*Supplied text*
********************

14 of the Best Books About Unions, Organizing, and American Labor
“Too often we identify with our bosses and our companies instead of with our fellow workers. Your boss is not your friend. Without a union, your boss can fire you at will. And while you might be the best worker the company has ever seen, you have no power to control your own destiny without a union.” —A History of America in Ten Strikes by Erik Loomis
Currently, our country is suffering from a crisis of unemployment and inequality. Wages have been stagnant for years. Freelance, gig, and contract work is a growing sector in the economy, but these workers remain mostly unprotected. The Federal minimum wage is $7.25/hour, but Jeff Bezos is worth $182 billion. During a pandemic that has killed nearly 300,000 Americans, supervisors at a Tyson Foods meatpacking plant were taking bets on how many employees would get COVID-19. Hazard pay for essential workers has mostly run out, and as essential workers in groceries and factories continue to put themselves in harm’s way, the extra money has not been reinstated. This year, while companies have made record-breaking profits from the pandemic, employers refuse to raise wages.
The pandemic has just highlighted the inequality that plagues this country. It was a growing inevitability that capitalism would create a system so unbalanced that while some Americans are worth billions of dollars, others do not have adequate food, housing, or healthcare.

********************

*Work item*
Pick up the article on books about unions and American labor after its final sentence and write the next part. The listing that comes next has no connection to the article about unions and labor books.

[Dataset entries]

********************

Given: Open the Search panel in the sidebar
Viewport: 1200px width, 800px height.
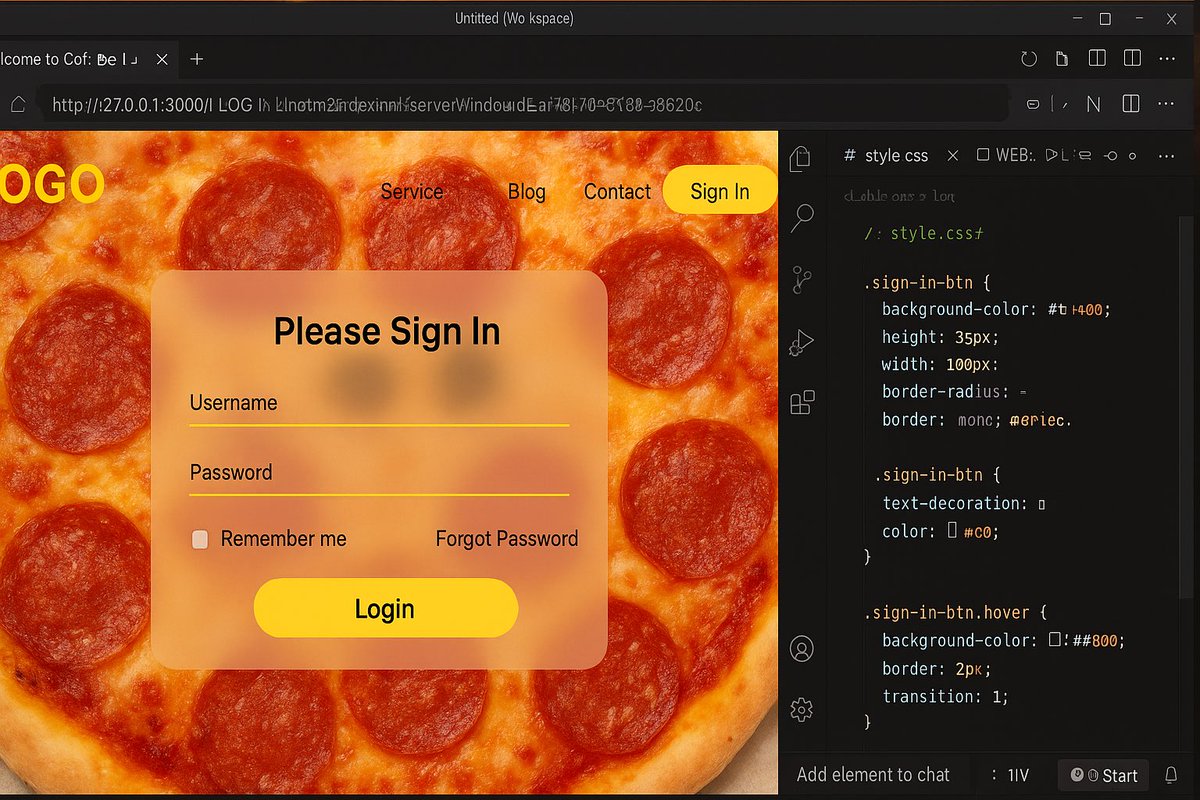Looking at the screenshot, I should pos(801,218).
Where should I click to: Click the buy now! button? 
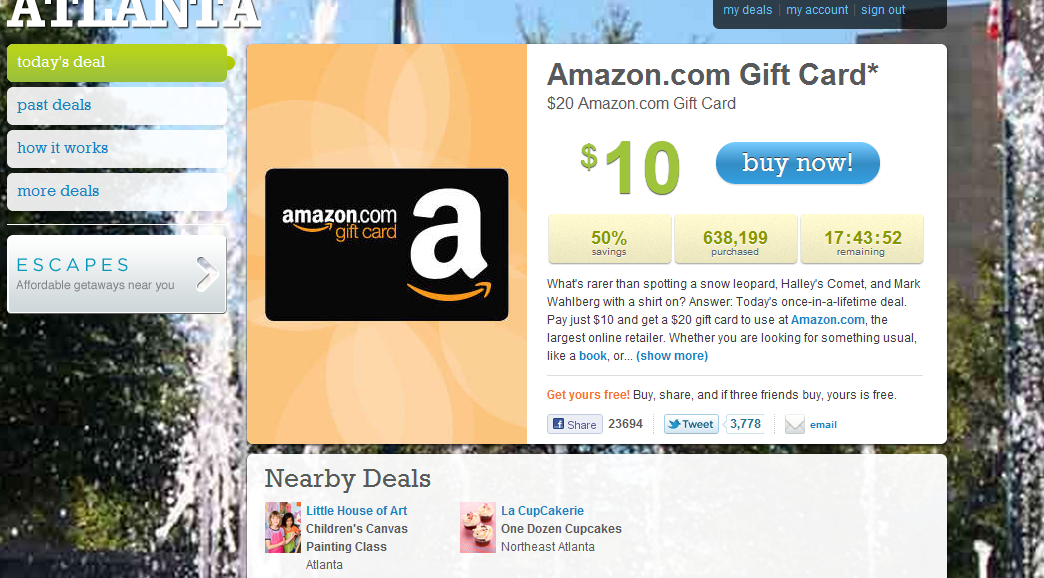click(798, 162)
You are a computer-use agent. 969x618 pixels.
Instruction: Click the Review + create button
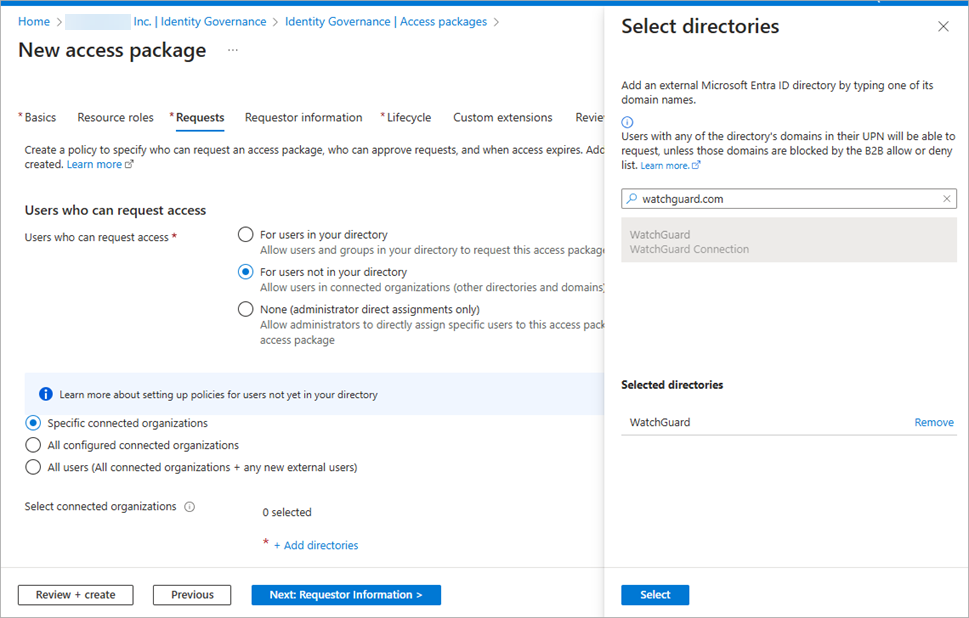pyautogui.click(x=75, y=594)
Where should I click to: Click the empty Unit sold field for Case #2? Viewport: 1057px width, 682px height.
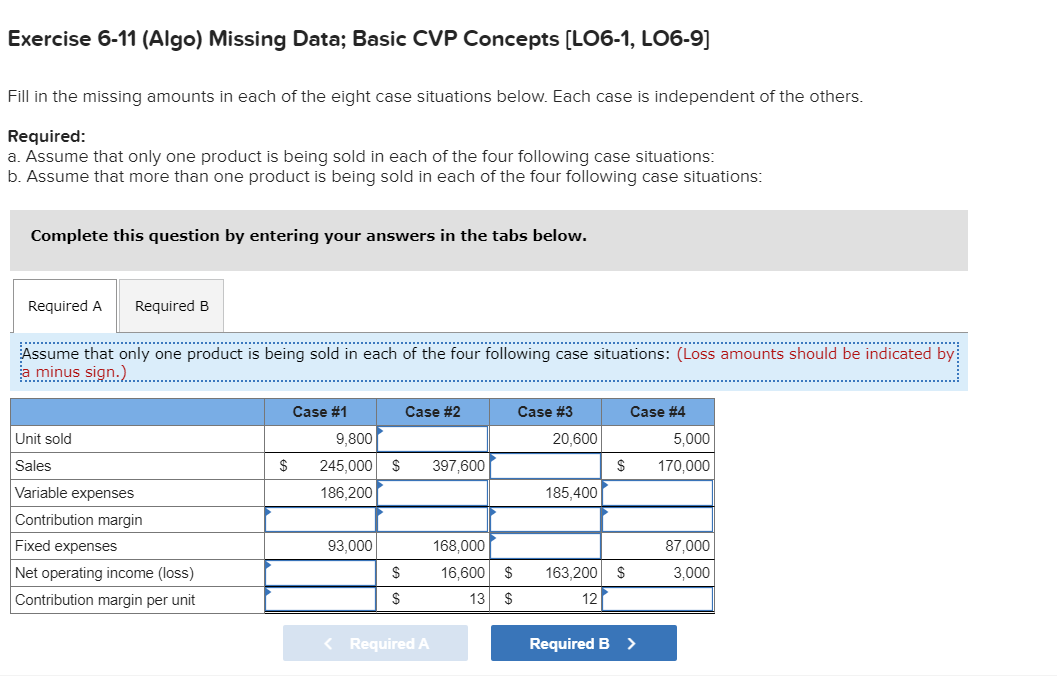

********************

*Result for this task*
This is why we need unions, and why we need to educate ourselves about the labor movements from the past, so we can once again learn to fight for the equality we’re being denied today.
14 Must-Read Books About Unions, Organizing, and American Labor
A History of America in Ten Strikes by Erik Loomis
In college I had an Irish professor who taught American history. Before this professor, I found American history very boring. George Washington, Thomas Jefferson, and Abraham Lincoln didn’t seem very complex, and were a lot less interesting than King Henry VIII. She reiterated my distaste, proving instead that American history was best when told through the experiences and achievements of the everyman.
That’s what labor historian Erik Loomis does in A History of America in Ten Strikes, which retells old stories through a new lens. America is a complex, fraught country, with a very bad history, so it’s sometimes hard to take any pleasure in its achievements. But Loomis, like my college history professor, wants us to see America through our labor movements—because we might have been told that Lincoln freed the slaves, but it was the collective action of slaves who just stopped working that was the actual act of freedom.
$2.00 a Day: Living on Almost Nothing in America by Kathryn J. Edin & H. Luke Shaefer
In 1990 there were 66 billionaires in America; today there are 630 with a combined wealth of $3.4 trillion.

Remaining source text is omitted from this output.